LA SEÑORA DE LIMA
La noche en el desierto. Era
todo lo que pudo recordar después de cruzar el Atlas hacia el Océano.
Pensativa, nefelibata, perdida…
El mar tranquilo le recibe con
sus olas de aplausos, solo el sol arremete contra todo intento de alcanzar
sosiego. Ha cruzado el paraíso de mugre y belleza, de riqueza y mansedumbre.
Ahora descubre cuál es su sitio. Paraíso perdido entre arena y más arena,
remanso.
¡Mamá! —gritó en vano; no es
que no escuche, es que no quiere escuchar.
De camino a la cocina donde la
madre prepara la cena piensa en cómo puede hacer su petición sin incomodarla.
Hace tiempo que cualquier comentario, ruego o simple apunte sobre cuestión
baladí la pone de garras y, lo que en esos momentos se encuentre en sus manos,
o a su alcance, acaba estrellado contra el suelo.
Cautelosa, se acerca.
—¿Mamá? ¿Puedo pedirte algo?
La madre a lo suyo. Ni
pestañea.
—¿Mamá? ¿Puedes ayudarme a
escribir una carta? —se lanza ya sin paracaídas temiendo como siempre lo peor.
Contra todo pronóstico, la
madre gira sobre sí, lanza sobre ella su mirada azul como un relámpago.

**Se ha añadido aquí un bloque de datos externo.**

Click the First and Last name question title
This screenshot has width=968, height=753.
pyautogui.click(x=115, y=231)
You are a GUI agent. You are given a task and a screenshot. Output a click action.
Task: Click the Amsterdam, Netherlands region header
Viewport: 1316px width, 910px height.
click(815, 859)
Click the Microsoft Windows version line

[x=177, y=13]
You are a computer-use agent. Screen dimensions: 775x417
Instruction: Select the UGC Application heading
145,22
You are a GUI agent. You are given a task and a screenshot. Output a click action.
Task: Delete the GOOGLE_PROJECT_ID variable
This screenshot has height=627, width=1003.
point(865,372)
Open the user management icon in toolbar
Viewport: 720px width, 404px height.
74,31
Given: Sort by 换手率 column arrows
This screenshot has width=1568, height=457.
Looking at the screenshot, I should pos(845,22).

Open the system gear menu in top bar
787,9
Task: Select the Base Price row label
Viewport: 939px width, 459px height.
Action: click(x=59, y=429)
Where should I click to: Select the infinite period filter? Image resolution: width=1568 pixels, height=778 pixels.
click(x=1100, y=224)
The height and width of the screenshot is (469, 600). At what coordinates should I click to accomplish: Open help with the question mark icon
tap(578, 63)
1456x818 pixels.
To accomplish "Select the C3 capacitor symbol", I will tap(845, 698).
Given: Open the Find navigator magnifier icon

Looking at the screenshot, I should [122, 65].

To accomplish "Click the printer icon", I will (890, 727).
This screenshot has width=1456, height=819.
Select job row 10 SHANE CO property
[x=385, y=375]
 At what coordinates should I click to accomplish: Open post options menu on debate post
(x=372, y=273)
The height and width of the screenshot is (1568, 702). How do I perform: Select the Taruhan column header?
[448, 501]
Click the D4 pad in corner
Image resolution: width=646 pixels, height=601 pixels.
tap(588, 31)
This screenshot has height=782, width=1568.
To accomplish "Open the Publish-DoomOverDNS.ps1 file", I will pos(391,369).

—¿Qué? ¿A quién tienes que
escribir tú una carta?
—A Papá Noel. —Contesta con
más miedo que vergüenza.
—Una de dos, o estás mayor
para semejante tontuna, con lo cual debes saber hacerlo sola, o no tienes edad
para escribir a un fantasma.
Ella no entendía. No entendía
el mensaje lanzado con ese deje de soberbia y tristeza que impregnaba cada
sentencia de su madre. No entendía y no quería saber. En su cuarto, frente a un
dibujo de Papá Noel repetía como un mantra: —«Solo un deseo, solo un deseo: acaba con la tristeza de mi mamá».
Sentada en su escritorio
viendo pasar la vida como en una secuencia diapositivada a través de un cercano
Océano Pacífico —en otro estado el eufemismo «pacífico» le habría provocado una sonora carcajada—, recordó
aquella tarde de hace ya…y, es que, el tiempo pasa sin tocarnos siquiera, leve
pluma que vuela sin decir ni «mú».
Ruidos en su cabeza. Ruidos que no le conceden un minuto de paz. Ruidos.
—«Querido
Papá Noel: me he portado estupendamente a lo largo y ancho de mis más de
cincuenta. ¿No crees que me lo merezco?».
Un relámpago ilumina de norte
a sur el panorama que se divisa desde el ventanal. Con la ventisca, un rayo corta
en dos el castaño del jardín. En el vendaval, un grito la arrastra cual ventosa
hacia el centro del huracán.
—«La
vida no da segundas oportunidades». —Y menos un señor gordo con
barba.
Cenizas en el jardín. Un jardín
carbonizado y una nube gaseosa ascendente.